Puntare sul Turco
Per rammendare i buchi del Milan ripartire da Hakan Çalhanoğlu, l'indossatore, e non certo usurpatore, di maglia numero dieci
Era dal 1453, dalla caduta di Costantinopoli, che da queste parti non si sarebbe mai pensato di poter dire una cosa del genere (e Dio ci perdoni). Bisogna puntare sul Turco. Sì, proprio lui, Hakan Çalhanoğlu, il nostro indossatore, e non certo usurpatore (pensa i casi della vita, e della storia), di maglia numero dieci. Da lui si dovrà ripartire, in parte ricostruire, su di lui (e su poche altre inequivocabili certezze) ripensare la squadra, con lui rammendare i buchi di un Milan a cui manca ancora un po’ di materiale pedatorio per potersi immaginare pacificamente tra le prime quattro del campionato. Insomma per poter tornare ad ascoltare sul campo, e non più al pub o sul triste divano di casa, la fatale musichetta della Champions. Il nostro buon Turco – con buona pace, stavolta, di Lepanto e di Pio V (Dio ci perdoni di nuovo) – credo debba essere un cardine inamovibile delle nostre rinnovate speranze, dei nostri non men che onesti desideri di riabilitazione internazionale.

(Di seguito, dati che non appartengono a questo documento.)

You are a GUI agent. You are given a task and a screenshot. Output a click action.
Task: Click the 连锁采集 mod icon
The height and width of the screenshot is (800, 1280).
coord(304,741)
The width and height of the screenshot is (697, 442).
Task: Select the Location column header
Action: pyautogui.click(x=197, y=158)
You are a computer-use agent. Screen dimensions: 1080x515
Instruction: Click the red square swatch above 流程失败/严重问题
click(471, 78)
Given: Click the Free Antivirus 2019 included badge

Intanto è di certo da un bel pezzo quello che porta i migliori effetti speciali al Meazza e non solo, più del nostro adorato Bonaventura, più di Suso. E lo si è visto anche sabato. Ma ammettiamolo. La partitella col condannato, eppur per noi sempre esecrando, Verona è stata niente più che una normale transizione verso gli appuntamenti più importanti della stagione: la finale di Coppa Italia con la Juventus e gli scontri diretti (vabbe’, che ci tocca dire) con Atalanta e Fiorentina. Eppure, nonostante la scontatezza dell’esito, di cose belle ne abbiamo viste. Oltre al sullodato Çalhanoğlu, il gol di Cutrone, finalmente: non perché è tornato a segnare, ma perché è stato un gol da centravanti quale continuiamo a sperare che sia o possa a breve essere (cioè un centravanti vero, con un alto coefficiente-Inzaghi – l’unità di misura, che mi auguro venga presto riconosciuta dalla Fifa, dei rapaci d’area). Non solo: s’aggiungano le due notabilissime marcature dei cavalli da tiro della fascia destra, Abate e Borini. Venustà estemporanee o fausti vaticinii? Di solito mi regolo così. Se il numero nove segna, esulto; se segna un centrocampista, mi esalto; se lo fa un terzino, mi estasio. Ma qui forte è il rischio che un eccesso di ottimismo mi metta in ludibrio. E porti pure sfiga.